Benninger also visited Wisahkotewinowak, an Indigenous garden collective that works with Indigenous youth. Working with White Owl Native Ancestry Association, Wisahkotewinowak has several gardens throughout the region, including at Steckle Heritage Farm where Benninger made his visit.

Sydney Keedwell is a former employee of Benninger’s and is now White Owl’s food and nutrition coordinator. For Keedwell, who is Indigenous, the idea of locally sourced food goes hand in hand with Indigenous food and agriculture.

“I think part of what makes it so important for us is not only just the importance of the Indigenous culture and how we share and this community over that, we’re also teaching [to youth] skills that I feel like are becoming more lost.

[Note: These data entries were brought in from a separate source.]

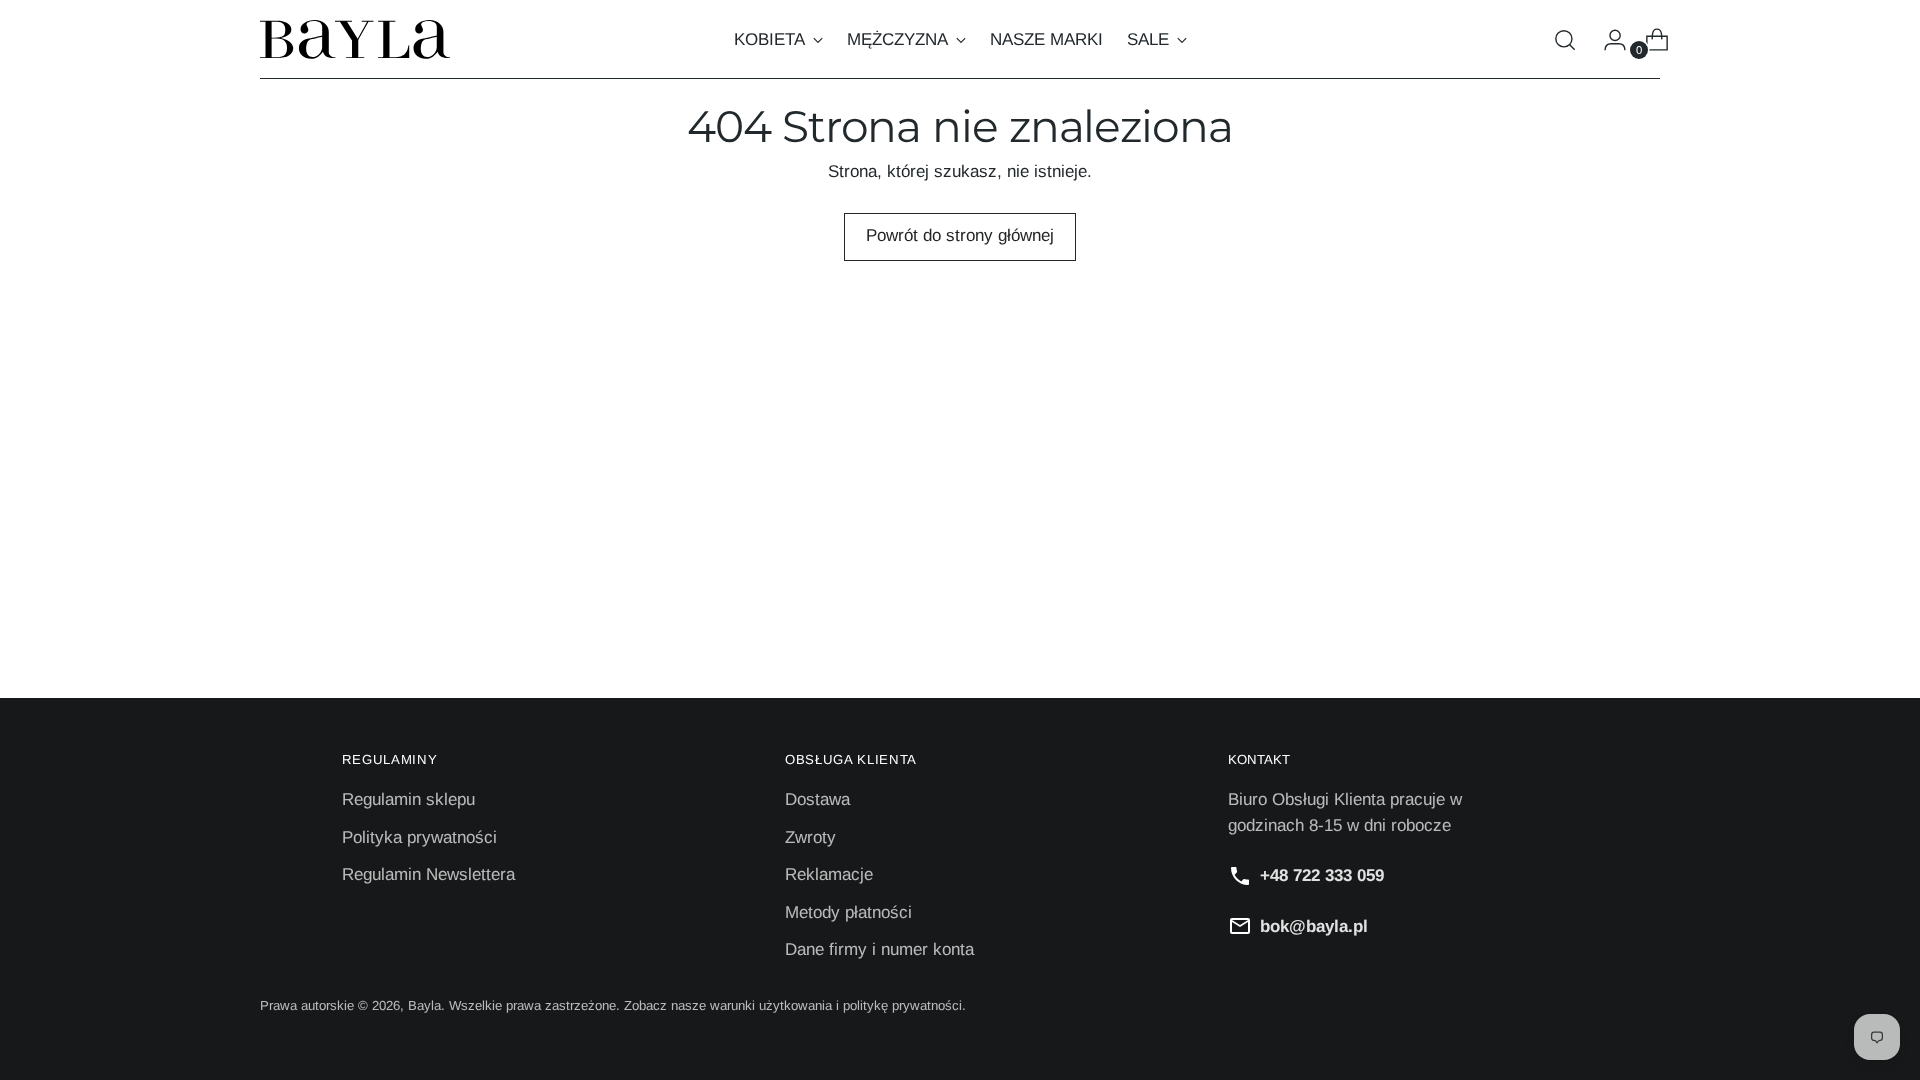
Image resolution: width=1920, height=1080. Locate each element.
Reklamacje (829, 874)
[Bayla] (355, 39)
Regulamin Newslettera (428, 874)
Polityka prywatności (419, 837)
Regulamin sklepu (408, 799)
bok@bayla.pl (1314, 926)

And I feel like we’re becoming more and more distanced from the source of food and where it comes from and how to grow food,” Keedwell said.

As the head chef at Fat Sparrow’s recently closed Taco Farm restaurant, Keedwell was able to incorporate Haudenosaunee white corn grown at Steckle Heritage Farm into her menu.

Farm to table has long been a part of the region’s food scene, even before it was a marketing ploy of the restaurant industry, Benninger said.

“I’ve always said we were cool before we knew it. We were accidentally cool because we just did farm to table, we went to the farmers’ market, we shopped at farm gates, we did all those things as chefs, and as home cooks. And I think today one of the things that’s changed in the last 20 years is people can see food culture in an apple fritter at the shop or beautiful tacos,” he explained.

“The consumer is willing to see beyond the linen on the table and they look for food culture to come from all different kinds of places. And that’s where Waterloo Region really shines.”

Benninger recently completed the voiceover work for the series, which is expected to debut in the spring on Bell’s Fibe TV1.